Sure. I'll start by giving you the super high level on Backflip. We are supporting real estate entrepreneurs on their journey to reinvigorate the housing supply, and it's been an incredible journey so far, and we're really just getting started. I grew up in Texas, and growing up in Texas– as you did too, Dez– you are surrounded by business folks, particularly in the real estate sector. And there are people all over the place who are doing all sorts of interesting and innovative things in real estate. I also have always been fascinated by technology and data, and what's possible with innovation. And what’s so interesting to me, as well as others, is how slow the technology adoption cycle has been within real estate, and so you’ll see that that's been an ongoing theme throughout my career.
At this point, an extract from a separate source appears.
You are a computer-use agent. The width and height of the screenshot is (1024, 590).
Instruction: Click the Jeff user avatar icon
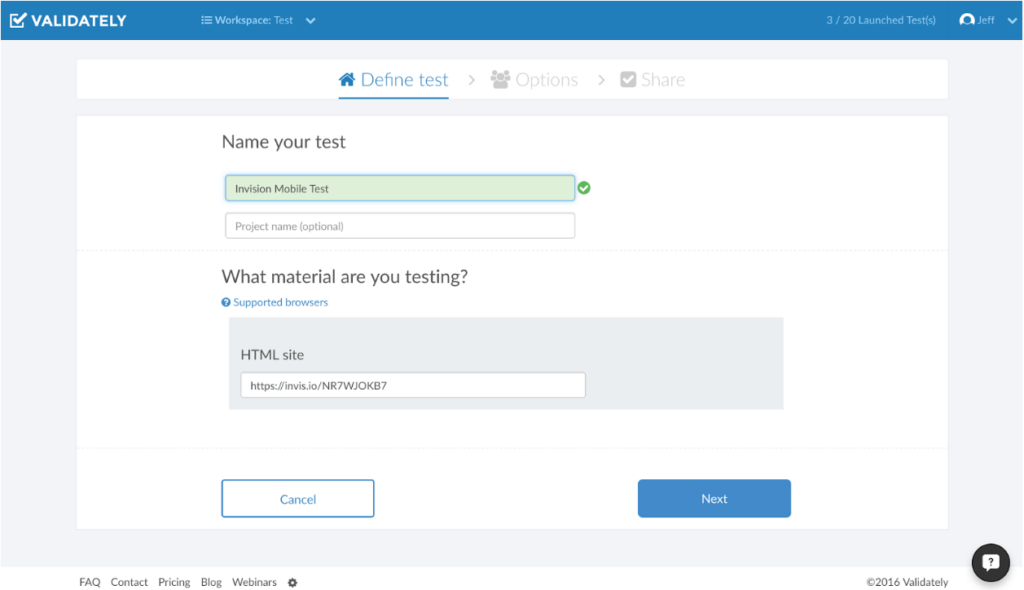pyautogui.click(x=967, y=20)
Long story short, I started my career as an investment banker in New York, working in credit and capital markets. After a few years I decided to start my own proptech company, Urbin, a storage disruptor. We were a competitor to Makespace and Clutter. I grew the company and sold it, which was a great experience and from there I decided to try VC investing. I worked with companies like The Trade Desk, which is an ad tech platform that uses AI & ML to make better decisions and make buying more transparent. I always knew I wanted to get back into operating, and after my VC experience, I was thinking about starting my next business or joining one of my portfolio companies. Eventually a founder friend of mine recruited me to be the COO of his company which coincidentally was in the real estate space, and in Texas.

That was a really important step in my journey because that platform had a couple of different business models, but one was a marketplace specifically for real estate investors who were focused on buying single-family residential assets. Those investors could make money in a lot of different ways: Flipping the house and doing a value-add deal, AirBnB-ing the asset… and our marketplace helped curate inventory for the investors. We helped about 20,000 investors scale their businesses, ranging from big institutions to Mom and Pops. They were all doing quite well and making good profit on fun, interesting strategies, but they were also so antiquated in their processes. They didn’t leverage what's available to them from the data technology standpoint, let alone a capitalization standpoint.

It just became more and more obvious to me that we needed to build a version of the capitalization stack that I'd been introduced to in my past lives, for example at The Trade Desk or in my early investment banking days, to help these really small-scale real estate entrepreneurs and investors.

Because today, although they do well, a lot of them are definitely still operating without vertical market software and more like old-school Moneyball. People act as scouts trying to make decisions based on gut. And then they're capitalizing these deals, honestly, with slightly predatory partners. That’s not the way that it needs to be.

These deals are interesting. There's a lot of potential upside. These entrepreneurs are unbelievably fascinating, and so finding ways to help them, whether that's accessing this asset class and getting into the space for the first time or their business– that's what Backflip is purely focused on, and it's been an incredibly fun and rewarding kind of platform journey that we're on right now.